The Need for Revenge

As the war progresses, the royal houses keep track of crimes and betrayals, and for each perceived misdeed, a character often seeks revenge. The need for revenge is so prevalent in the novel that it motivates a great deal of the novel's plot and serves as a driving force for several characters. It also leads to the deaths of numerous characters. In some instances, revenge is sought for relatively minor infractions like an insult to a character's or family's honor. When Robb breaks his engagement to a Frey daughter, for instance, the Freys get their revenge by assassinating Robb and Catelyn Stark at the Red Wedding. In other instances it stems from long-standing grievances, as when Tyrion vows vengeance against Jaime and then murders his father in revenge for their mistreatment of him and Tysha, the woman he once loved.

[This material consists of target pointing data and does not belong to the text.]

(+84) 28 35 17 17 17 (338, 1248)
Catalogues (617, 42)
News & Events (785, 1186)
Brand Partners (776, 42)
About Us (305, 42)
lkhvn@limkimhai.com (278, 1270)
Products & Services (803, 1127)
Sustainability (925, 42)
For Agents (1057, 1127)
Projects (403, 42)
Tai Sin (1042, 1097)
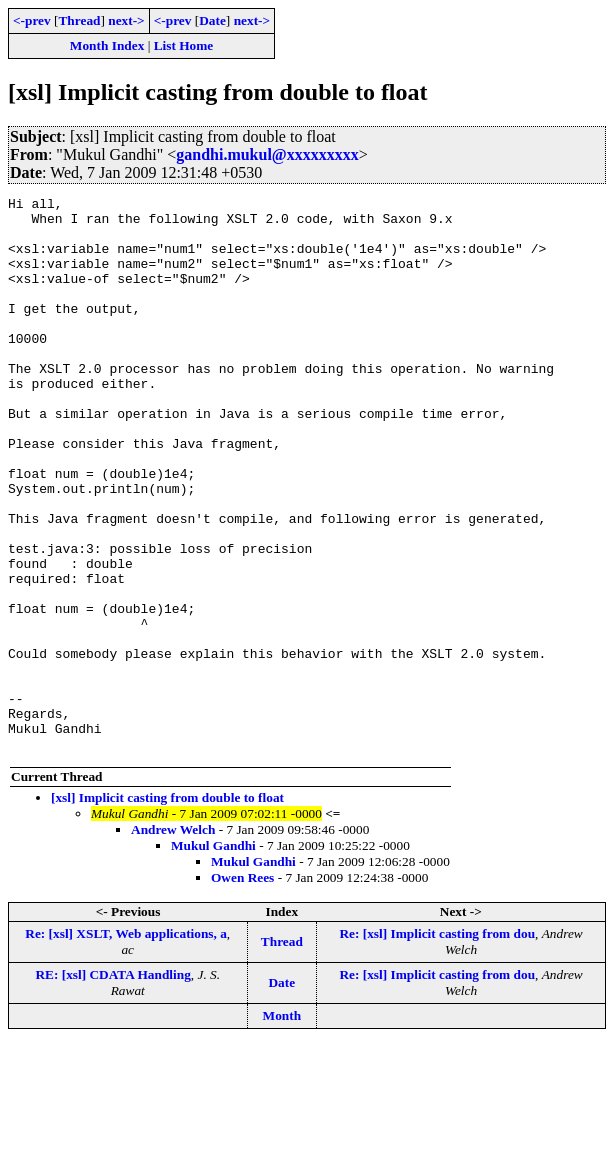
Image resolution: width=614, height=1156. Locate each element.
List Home (184, 45)
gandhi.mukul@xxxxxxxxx (267, 154)
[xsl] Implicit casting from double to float (167, 908)
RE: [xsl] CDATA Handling (112, 1085)
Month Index (107, 45)
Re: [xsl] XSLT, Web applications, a (126, 1044)
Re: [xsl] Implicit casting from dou (437, 1044)
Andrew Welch (173, 940)
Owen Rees (242, 988)
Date (212, 20)
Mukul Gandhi (213, 956)
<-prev (32, 20)
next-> (126, 20)
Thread (79, 20)
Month (282, 1126)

In many other cases, characters seek retribution for the murder of their friends or family members. A reanimated Catelyn Stark joins the Brotherhood Without Banners to exact revenge on the Freys for their massacre of her family at the Red Wedding. Arya lives obsessed with gaining vengeance on those who have hurt or killed her family and friends, and she regularly recites a list of names to herself of those people so she won't forget them. Tyrion's champion at his trial, Oberyn Martell, takes up the role so that he can get revenge against Gregor Clegane, the other combatant, for violence Gregor committed against Martell's family in the past. Occasionally in these situations, the revenge exacted by one character causes another character to want retribution, perpetuating the need for revenge.

The Struggles of Identity

Several characters endure struggles with their identities in the novel, as events force them to reconsider how they think of themselves and what person they want to be. Jon Snow faces two such struggles. First, as he pretends to be a wildling, he finds himself fitting in among the wildlings more than he anticipated, and he even breaks his vows to the Night's Watch by getting involved in a romantic relationship with Ygritte. Ultimately he must decide whether he wants to become one of them or return to the Watch, and he struggles a great deal with the decision. Later, he is offered the chance to rule over Winterfell by Stannis but would have to leave the Watch to do so. This situation taps directly into the identity issues Jon had growing up, when he felt himself not fully a part of the Stark family, and he feels torn again between what are essentially two versions of himself.